Screenshot grounding data:

■ ■ ■ ■ ■

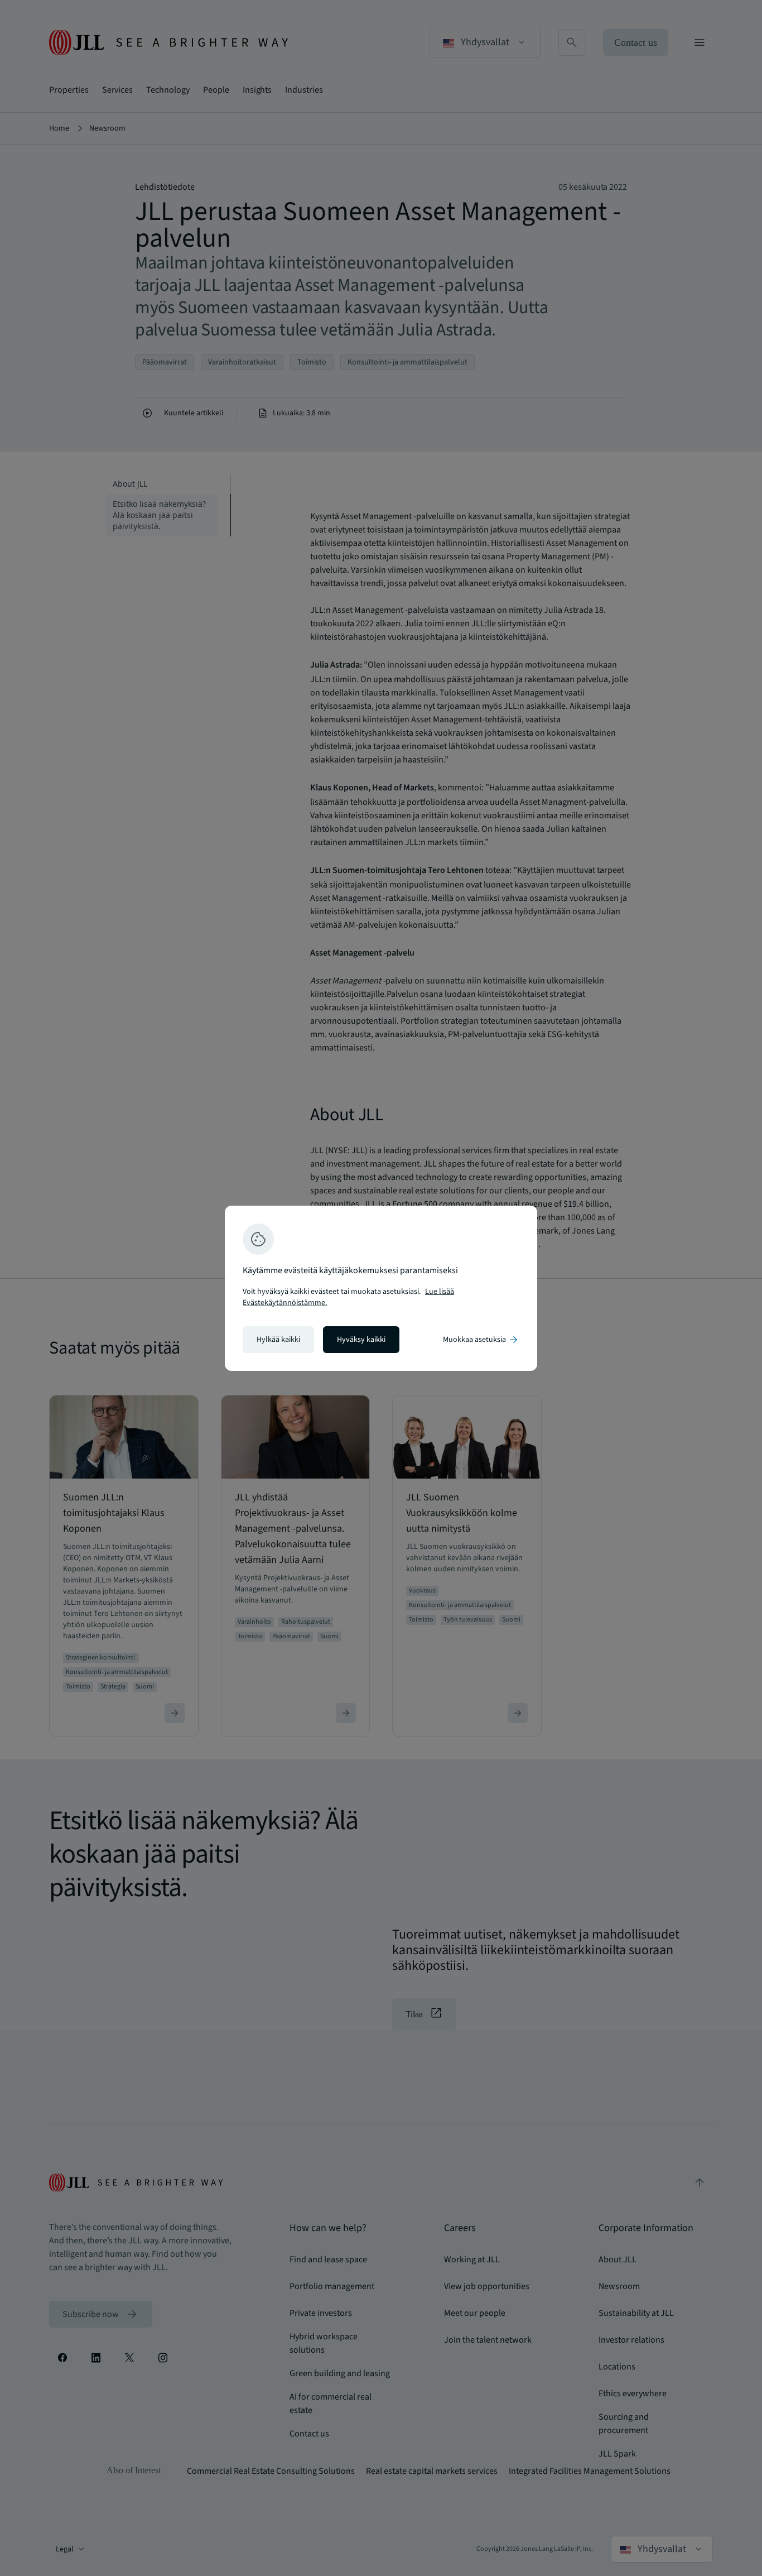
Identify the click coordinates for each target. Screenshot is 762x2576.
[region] (381, 1288)
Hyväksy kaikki (361, 1339)
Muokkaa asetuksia (481, 1339)
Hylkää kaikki (278, 1339)
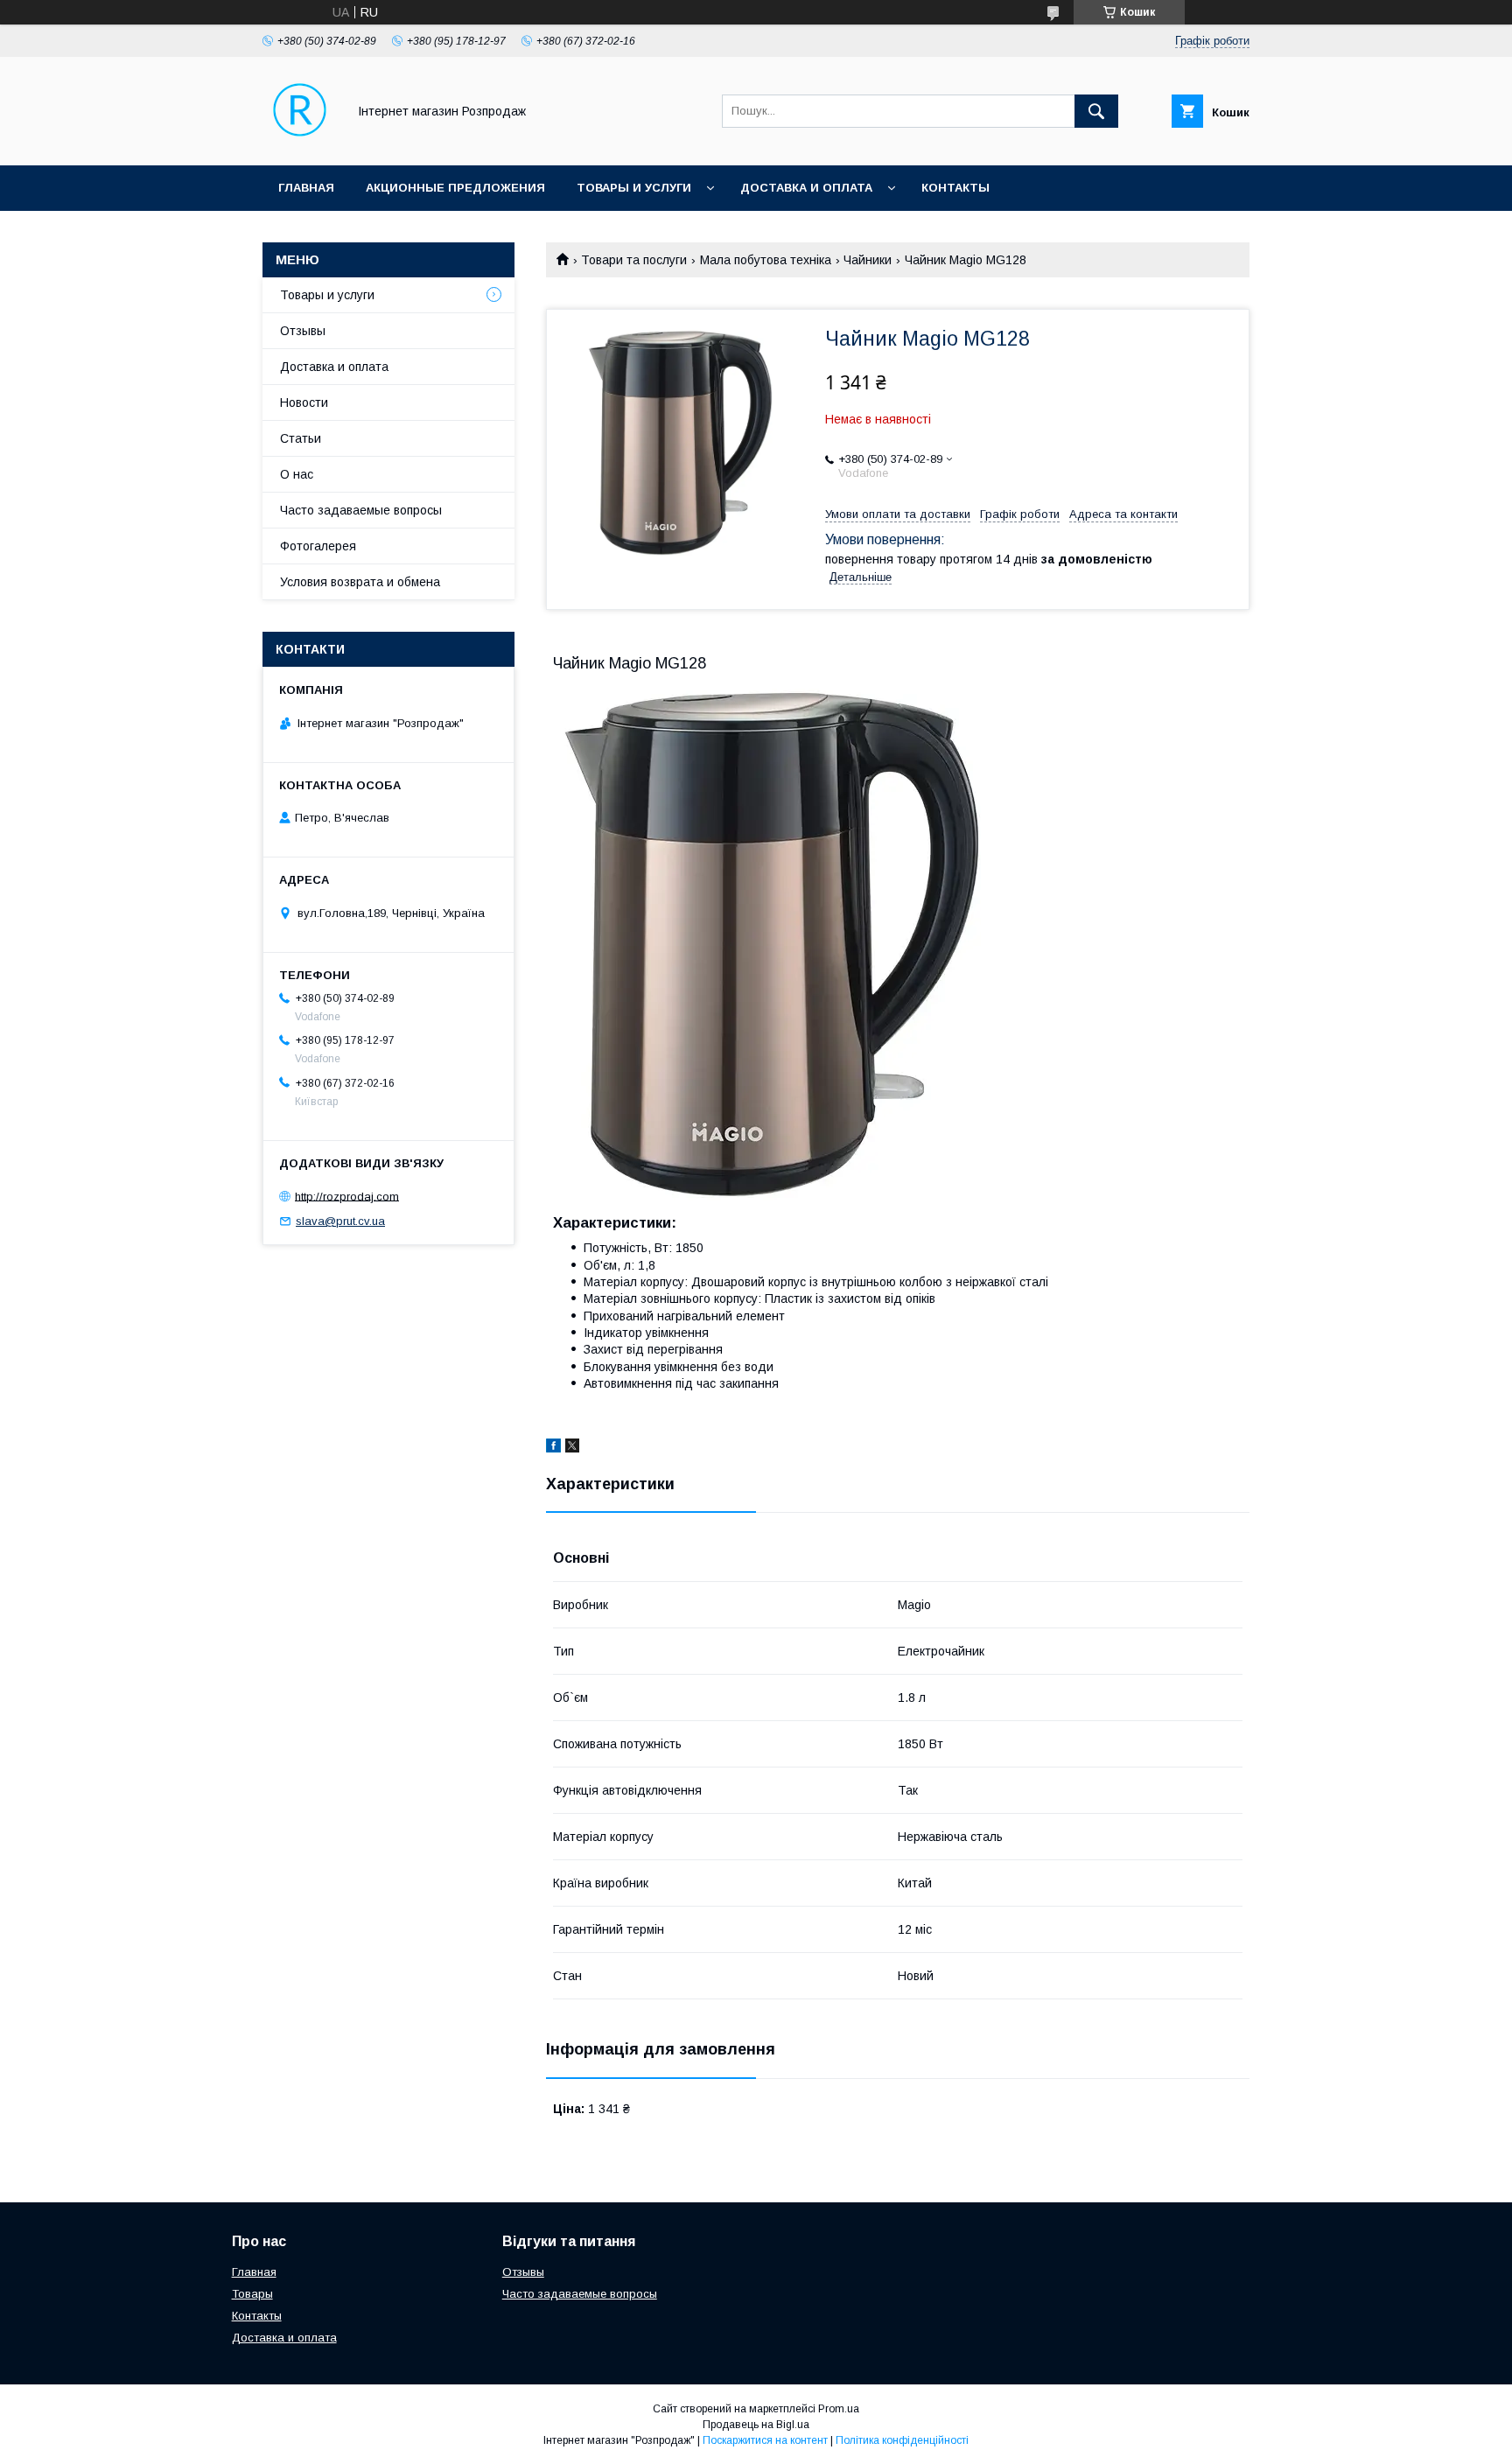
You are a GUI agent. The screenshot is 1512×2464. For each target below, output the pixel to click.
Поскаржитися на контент (765, 2440)
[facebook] (553, 1448)
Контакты (955, 187)
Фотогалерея (318, 546)
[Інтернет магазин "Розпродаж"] (299, 143)
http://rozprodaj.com (347, 1195)
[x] (572, 1448)
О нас (296, 474)
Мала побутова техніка (765, 260)
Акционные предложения (455, 187)
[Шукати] (1096, 111)
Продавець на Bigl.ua (756, 2424)
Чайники (868, 260)
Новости (304, 403)
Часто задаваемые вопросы (361, 510)
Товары (252, 2293)
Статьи (300, 438)
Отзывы (303, 331)
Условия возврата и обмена (360, 582)
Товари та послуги (634, 260)
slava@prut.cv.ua (340, 1221)
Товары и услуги (634, 187)
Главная (306, 187)
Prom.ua (838, 2409)
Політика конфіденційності (902, 2440)
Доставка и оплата (806, 187)
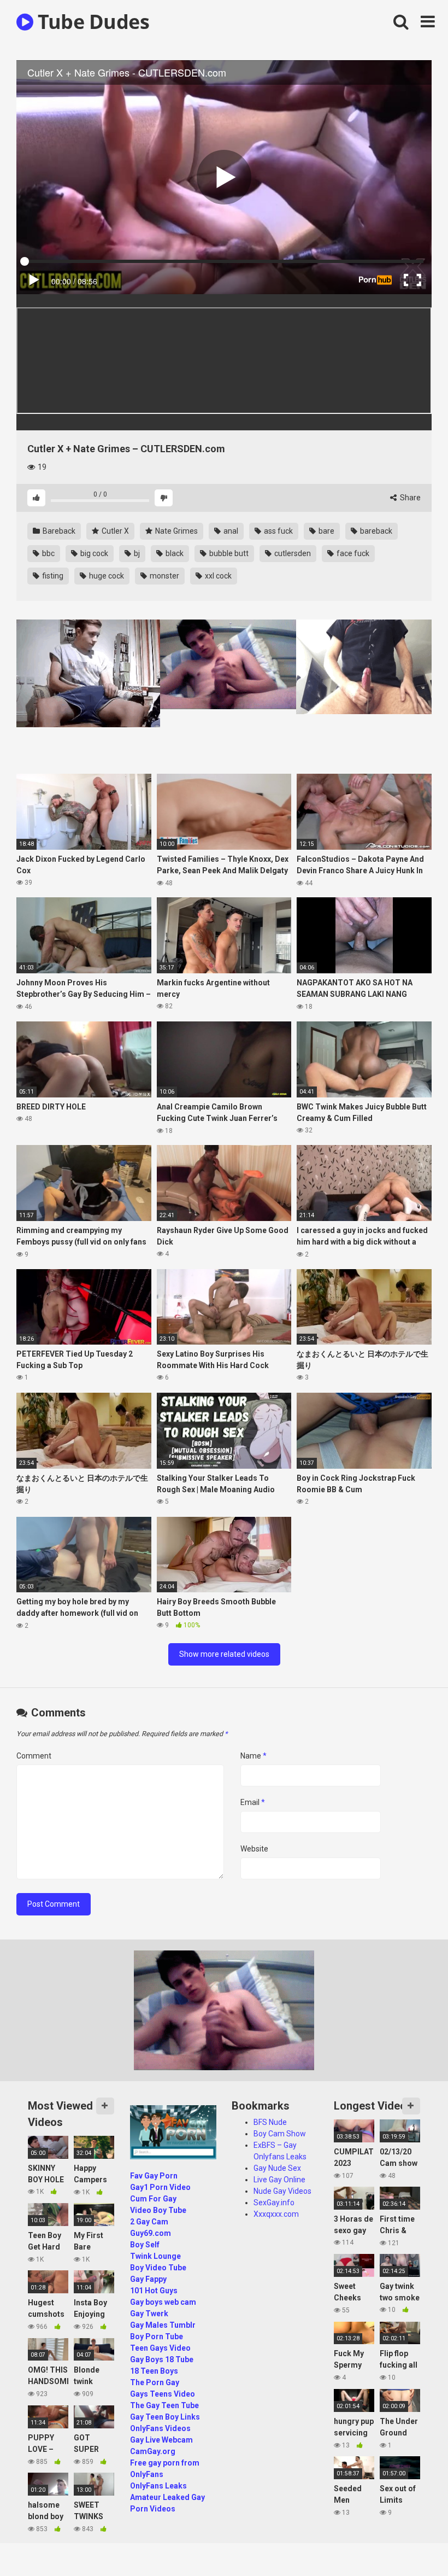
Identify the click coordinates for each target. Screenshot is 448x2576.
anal (230, 531)
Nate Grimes (176, 531)
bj (136, 553)
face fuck (352, 553)
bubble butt (228, 553)
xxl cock (217, 575)
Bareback (58, 531)
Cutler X (114, 531)
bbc (47, 553)
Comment (33, 1755)
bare (325, 531)
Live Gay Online (279, 2179)
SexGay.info (274, 2202)
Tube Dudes (91, 21)
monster (163, 575)
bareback (375, 531)
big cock (93, 553)
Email (252, 1802)
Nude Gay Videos (282, 2191)
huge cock (105, 575)
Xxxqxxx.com (276, 2214)
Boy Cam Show (280, 2133)
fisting (51, 575)
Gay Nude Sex (277, 2168)
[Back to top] (411, 2543)
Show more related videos (224, 1654)
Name (253, 1755)
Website (254, 1848)
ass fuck (277, 531)
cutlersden (292, 553)
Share (409, 497)
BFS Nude (270, 2122)
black (174, 553)
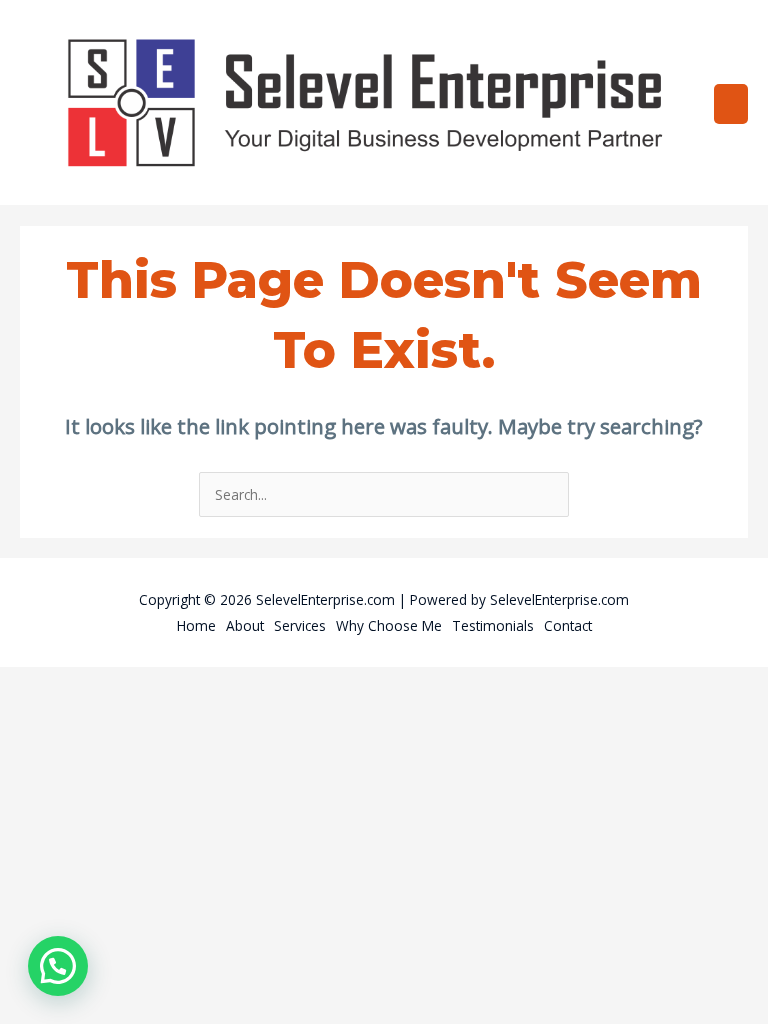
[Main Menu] (731, 104)
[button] (58, 966)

■ ■ ■ ■ ■

- [How to complete this task]:
Transcribe exactly, and only, the lines from the one with "Gay Nude Sex (277, 2168)" through the final line of the data above. The pictures stay out.

- [Written response]:
Gay Nude Sex (277, 2168)
[Back to top] (411, 2543)
Show more related videos (224, 1654)
Name (253, 1755)
Website (254, 1848)
ass fuck (277, 531)
cutlersden (292, 553)
Share (409, 497)
BFS Nude (270, 2122)
black (174, 553)
[Main Menu] (731, 104)
[button] (58, 966)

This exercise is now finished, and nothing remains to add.